残念ながら一線を越えるシーンは映画では出てきませんが、はじめてのセックスで自分の想いを込めるって素敵だなと思うんですよね。
若い時はものわかりなんて良くせず、”したい”ものはしたい!”したくない”ものはしたくない!と自分の想いをまっすぐに伝えるくらいが良いような気がします。
現実とリンクするかっこいいキャラたち
性描写とは離れるが、この映画にはかっこいいキャラがたくさん出てきて、その中の一人、杉原の母(大竹しのぶ)がイキってる高校生に向かっていうセリフ。
「わかったような口聞いてんるじゃない!
親のスネかじってる間はねぇ、韓国も朝鮮も日本もないの!
ガキなんだよガキ!」
一見横暴なようにも見えるけど、在日として世間をみてきた母だからこその言葉には愛を感じたり。
杉原の先輩、人種差別に真っ向から歯向かうタワケ役に山本太郎が出てて、こんなセリフを言っている。
「恐ろしいな権力って。
よっぽど早く走らないと逃げきれねぇ。
お前俺の後継者だからな。ほら、行け!」
その後消息不明になったタワケ先輩だが、
「どっかの道を走ってることだけは、間違いないよ」
と親友とタワケ先輩について話している描写が、現実とリンクしちゃって鳥肌立つ。
『GO』は2001年の作品なので18年後の今、権力に噛みつく役をしていた役者が政治家になって日本を動かそうとしているとか、映画はフィクションだけど今また観るとメッセージが強すぎる。配役が秀逸すぎ。
そんな風に勝手に現実とリンクしていると思うこともあるが、映画の中で行われる行為をフィクションと捉えられず、発せられているメッセージを考えることなく行為だけを真似してウケを狙うような大人が溢れるようになったので、今はなかなかこんなにかっこいい映画を創ることが難しいのかもしれない。
SNSで信憑性があるのかないのかわからない情報ばかり収集して考える作業をせず、誰かが打ち出した”成功する方法”や”結果を出す方法”をそのまま真似して、経験したこともないことを分かった気になっている状態では、一生物事の本質なんてわからないし、人生も面白くないんじゃないかと思う。
思考することは大事だ。
AVを教科書にすることもそう。
膣に伸びた爪のまま指を入れて、ガンガン突いたり潮なるものを拭かせようと掻き出す行為は少し考えれば激痛だということがわかるはずだが、考えない。
自分のお尻の穴に伸びた爪のまま指を入れられて、ガンガン突いたり掻き回されたりすることを想像すればすぐにわかるものだと思うが、考えない。

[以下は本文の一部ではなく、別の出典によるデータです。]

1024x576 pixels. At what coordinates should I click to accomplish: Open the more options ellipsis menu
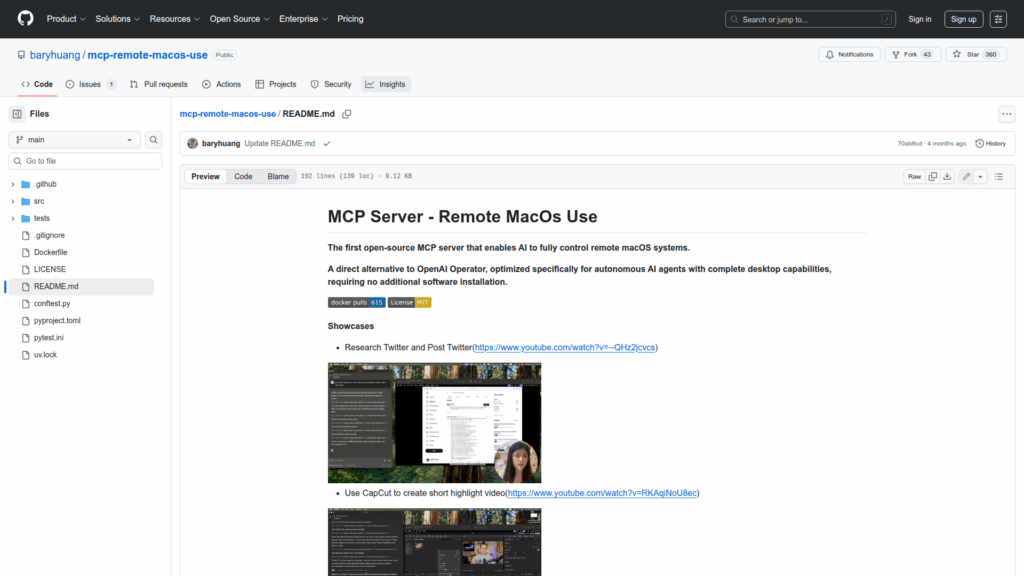pos(1006,114)
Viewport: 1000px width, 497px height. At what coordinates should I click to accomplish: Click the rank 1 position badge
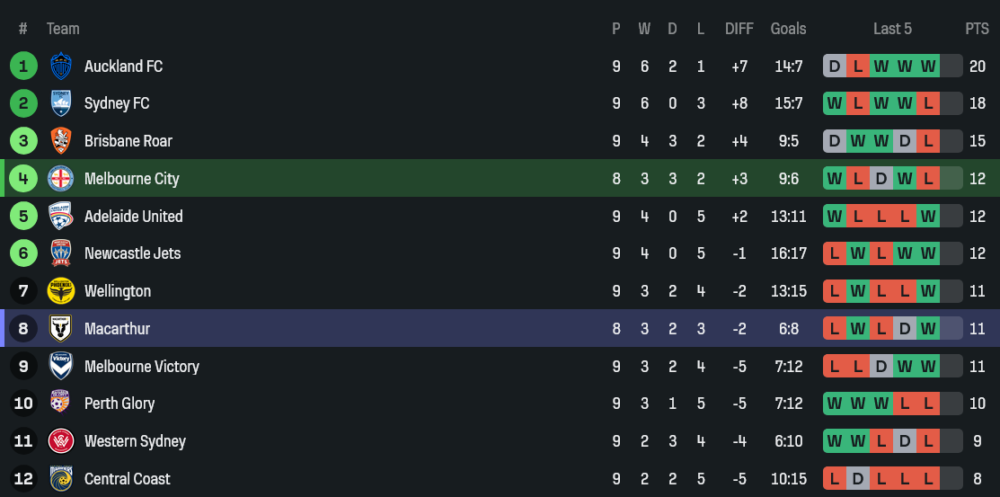point(23,66)
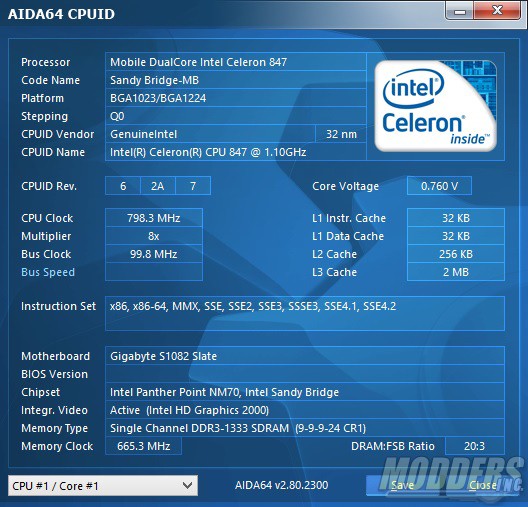Select the Processor name field
528x507 pixels.
tap(236, 62)
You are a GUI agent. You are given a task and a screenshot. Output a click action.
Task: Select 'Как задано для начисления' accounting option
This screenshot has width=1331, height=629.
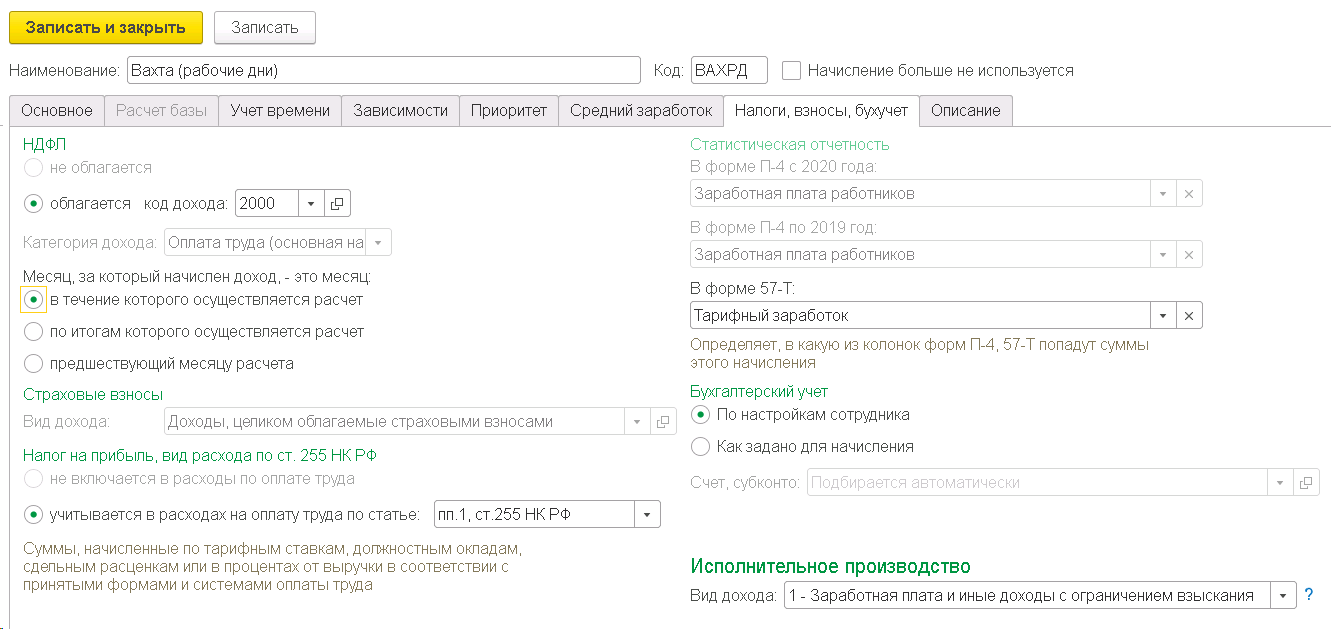(x=701, y=447)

多すぎる情報の中で現代人が失われるものは思考力なんだろうなと。
これだけ映画賞総ナメにした作品にも関わらず、思考力の低下した現代ではコンプライアンスを厳しくしないとそのまんま真似したり悪い部分だけ捉えられたり、”賞を獲ってる=映画でしてること全部良い”っていうアホ解釈が生まれる危険性があるから、本物の金曜ロードショーでは絶対放送されないと思うが、本当はこれは現代だからこそ観るべき映画だと思う。
この映画では国籍や人種について悩むことが描かれているが、それだけじゃなく「自分とは何者か」、自分の性について悩む方にも力をくれるのではないだろうか。
『バラ』の名前が「花子」でも「太郎」でも「レオナルド」でも「ソヨン」でも、美しい香りはそのままなんだろう。